Truskawkowa konfitura z płatkami róży
Wracając pewnej pięknej soboty z plaży, nazbieraliśmy płatków pięknie pachnącej dzikiej róży. Miałam jeszcze truskawki, więc pomyślałam, że zrobię konfiturkę truskawkowo - różaną. Wzorowałam się na przepisie Ewelosy, a od siebie dodałam garść porzeczek czerwonych dla zaostrzenia smaku oraz powiększyłam ilość składników. Konfitura wyszła przepyszna! Wiedziałam, że taka będzie, no w końcu jest z różą:) Jak widać na zdjęciu, jedliśmy ją z naleśnikami:)
Składniki:
*ok. 1kg truskawek
*garść porzeczek czerwonych
*300g cukru
*sok z 1/2 cytryny
*150g obranych płatków róży (takich, które mają odcięte białe końcówki)
*40g cukru do syropu
*150ml wody do syropu
Wykonanie:
Dzień przed planowanym robieniem konfitury należy przygotować płatki róży. W tym celu trzeba ugotować syrop ze 150 ml wody, 40 g cukru i soku z 1/2 cytryny. Lekko ostudzić i dodać do niego płatki róży.
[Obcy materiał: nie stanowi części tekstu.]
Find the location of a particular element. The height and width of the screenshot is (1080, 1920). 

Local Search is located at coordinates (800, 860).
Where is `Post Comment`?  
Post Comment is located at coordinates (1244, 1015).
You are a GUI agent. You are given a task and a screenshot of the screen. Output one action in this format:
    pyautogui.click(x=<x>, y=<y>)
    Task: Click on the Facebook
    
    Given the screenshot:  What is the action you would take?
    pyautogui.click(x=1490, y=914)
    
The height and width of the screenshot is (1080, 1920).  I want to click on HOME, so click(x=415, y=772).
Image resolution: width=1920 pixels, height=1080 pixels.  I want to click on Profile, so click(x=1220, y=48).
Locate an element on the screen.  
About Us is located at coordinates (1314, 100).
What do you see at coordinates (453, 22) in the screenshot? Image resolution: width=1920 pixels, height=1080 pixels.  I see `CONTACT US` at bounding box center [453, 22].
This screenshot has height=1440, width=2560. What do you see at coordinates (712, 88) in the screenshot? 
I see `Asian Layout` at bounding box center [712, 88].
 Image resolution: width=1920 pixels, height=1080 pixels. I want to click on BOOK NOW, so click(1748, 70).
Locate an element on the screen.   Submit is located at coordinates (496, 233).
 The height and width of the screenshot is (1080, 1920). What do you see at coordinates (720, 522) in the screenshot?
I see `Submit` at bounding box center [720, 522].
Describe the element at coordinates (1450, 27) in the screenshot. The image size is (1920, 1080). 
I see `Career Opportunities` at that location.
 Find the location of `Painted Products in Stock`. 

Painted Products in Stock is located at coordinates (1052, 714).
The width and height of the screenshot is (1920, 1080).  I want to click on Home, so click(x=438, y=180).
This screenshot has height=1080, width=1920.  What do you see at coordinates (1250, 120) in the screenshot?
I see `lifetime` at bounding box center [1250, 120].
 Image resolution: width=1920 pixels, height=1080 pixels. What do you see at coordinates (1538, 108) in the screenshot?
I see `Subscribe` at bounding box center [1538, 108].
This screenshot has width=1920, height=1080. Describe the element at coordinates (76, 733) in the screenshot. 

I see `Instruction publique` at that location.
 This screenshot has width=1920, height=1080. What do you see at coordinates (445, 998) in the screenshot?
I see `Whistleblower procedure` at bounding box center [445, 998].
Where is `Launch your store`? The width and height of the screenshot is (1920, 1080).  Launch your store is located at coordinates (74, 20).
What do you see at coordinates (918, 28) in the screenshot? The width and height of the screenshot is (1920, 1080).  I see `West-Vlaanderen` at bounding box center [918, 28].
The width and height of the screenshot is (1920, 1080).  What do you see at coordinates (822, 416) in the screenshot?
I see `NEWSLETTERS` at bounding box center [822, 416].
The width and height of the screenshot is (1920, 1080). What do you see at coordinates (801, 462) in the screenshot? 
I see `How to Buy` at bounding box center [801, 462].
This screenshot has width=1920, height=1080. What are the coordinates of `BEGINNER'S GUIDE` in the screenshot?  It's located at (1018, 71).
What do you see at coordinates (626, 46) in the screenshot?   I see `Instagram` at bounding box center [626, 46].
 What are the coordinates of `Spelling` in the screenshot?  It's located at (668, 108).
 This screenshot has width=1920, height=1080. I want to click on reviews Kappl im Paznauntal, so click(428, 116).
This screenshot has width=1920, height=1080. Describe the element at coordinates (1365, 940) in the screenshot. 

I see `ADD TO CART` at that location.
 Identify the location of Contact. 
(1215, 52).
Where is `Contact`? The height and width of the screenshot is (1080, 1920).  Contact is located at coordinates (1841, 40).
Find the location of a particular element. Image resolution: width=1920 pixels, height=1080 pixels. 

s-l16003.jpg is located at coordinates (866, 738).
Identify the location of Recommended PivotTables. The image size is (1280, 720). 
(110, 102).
Przykryć i odstawić na 24 godziny.
Następnego dnia obrać truskawki z szypułek, umyć, zmiksować blenderem i dodać 300g cukru.
Postawić na mały gaz i gotować cały czas pilnując i mieszając.
Gotować w trzech turach po 15-25 minut. Pod koniec dodać płatki róży razem z płynem. Gotować około 10 minut.
Gorącą konfiturę nałożyć do gorących słoiczków, zakręcić i postawić do górym dnem. Ostudzić.